As a schoolteacher teacher in England, living in the southern coastal town of Brighton, Sussex, I had grown used to planning for regular excursions up to London to visit my in-laws. It was a sixty-mile jaunt, an hour’s travel by train, (like most Brits in the mid-Sixties, we didn’t even think about owning a car,) but it took a week’s planning for a weekend trip, including angst-filled decisions on what to take to wear and what was easiest to pack.
As a schoolteacher in Alberta less than a year later, I owned a car and my wife and I had accepted Canadian realities, so that we thought nothing of packing the kids into the station wagon with their sleeping bags on Friday evenings in summer and autumn and driving 90 miles south to St Albert to go to a Drive-In movie, then driving home again afterwards.
You couldn’t do that in England. Incredible as it seems today, there was only one Motorway in Britain in the early 1960s—the M1—and it really didn’t go very far, starting and ending in urban bottlenecks. And there were no Drive-In theatres, anywhere. A 180-mile round trip would have entailed six or seven hours of driving, and the very idea of doing that just to see a movie was too ridiculous to be conceivable in Britain.
In Canada, though, a two-and-a-half-hour round trip drive was ho-hum. And therein, forty-eight years later, lay the reason for my brother’s disbelief in what I said about driving 900 kilometres in nine hours. He simply could not grasp the scope of our distances here. In human terms, it all boils down to a consideration of geography, distance, time and individual capability.

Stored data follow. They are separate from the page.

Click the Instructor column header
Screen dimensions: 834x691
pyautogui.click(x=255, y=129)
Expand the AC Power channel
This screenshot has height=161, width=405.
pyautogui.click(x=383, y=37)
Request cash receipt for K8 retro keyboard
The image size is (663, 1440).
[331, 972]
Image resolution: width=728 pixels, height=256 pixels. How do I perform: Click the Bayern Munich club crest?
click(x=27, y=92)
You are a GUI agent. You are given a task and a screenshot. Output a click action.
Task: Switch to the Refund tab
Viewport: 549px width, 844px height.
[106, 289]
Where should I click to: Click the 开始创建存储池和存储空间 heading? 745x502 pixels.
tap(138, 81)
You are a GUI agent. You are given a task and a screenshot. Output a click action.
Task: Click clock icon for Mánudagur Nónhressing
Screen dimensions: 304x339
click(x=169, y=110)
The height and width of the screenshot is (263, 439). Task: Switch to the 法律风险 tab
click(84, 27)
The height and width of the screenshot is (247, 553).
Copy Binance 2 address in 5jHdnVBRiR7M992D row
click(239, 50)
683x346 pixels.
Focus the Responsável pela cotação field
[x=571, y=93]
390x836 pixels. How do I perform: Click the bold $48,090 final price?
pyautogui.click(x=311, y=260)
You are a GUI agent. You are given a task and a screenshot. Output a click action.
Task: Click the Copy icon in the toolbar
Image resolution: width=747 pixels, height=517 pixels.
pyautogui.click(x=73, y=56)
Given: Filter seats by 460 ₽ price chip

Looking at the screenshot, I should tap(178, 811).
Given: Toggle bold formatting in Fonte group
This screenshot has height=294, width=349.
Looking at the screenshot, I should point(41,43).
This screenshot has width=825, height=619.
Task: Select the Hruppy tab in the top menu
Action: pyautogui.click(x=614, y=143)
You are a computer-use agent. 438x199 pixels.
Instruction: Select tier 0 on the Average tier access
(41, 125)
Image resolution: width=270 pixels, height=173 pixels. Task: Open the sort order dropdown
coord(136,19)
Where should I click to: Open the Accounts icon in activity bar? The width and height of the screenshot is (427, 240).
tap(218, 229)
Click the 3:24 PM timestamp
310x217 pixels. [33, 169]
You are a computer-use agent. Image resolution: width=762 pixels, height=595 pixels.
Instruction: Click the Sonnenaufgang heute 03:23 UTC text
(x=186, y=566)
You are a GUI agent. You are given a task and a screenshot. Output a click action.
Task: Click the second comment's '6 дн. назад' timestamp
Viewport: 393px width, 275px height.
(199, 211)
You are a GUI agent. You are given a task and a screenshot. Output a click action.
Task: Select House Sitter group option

You can’t really walk anywhere in Canada, for one thing, not as people in Britain understand walking. You can walk, certainly, and you can tire yourself out, but you won’t really get anywhere worthwhile in the short term…
As a teenager, I lived in the Scottish county of Lanark, in a village called Cleland, about five miles from a town called Motherwell, and I could travel in either of two directions to reach Motherwell from where I lived. The main road through our village connected with others on both sides to form a rough circle about ten kilometres in diameter, with Motherwell on one side of the circumference and Cleland opposite on the other. Left, to the west, was the high road and the eastern road, less busy, was the low road. The low road took me to Motherwell via the villages of Coltness, Wishaw, Craigneuk and Ravenscraig, and once there, I would take my girlfriend for a walk… Homeward on the high road, I would pass through Cambusnethan, Carfin, Newarthill and the hamlet of Windyedge before reaching my home in Cleland. It took about three hours to complete the round trip, at a 17-year-old’s brisk jogtrot, and I traversed nine communities en route, just to walk with my girl… You can’t do that in rural Canada, not in three hours, not even for love.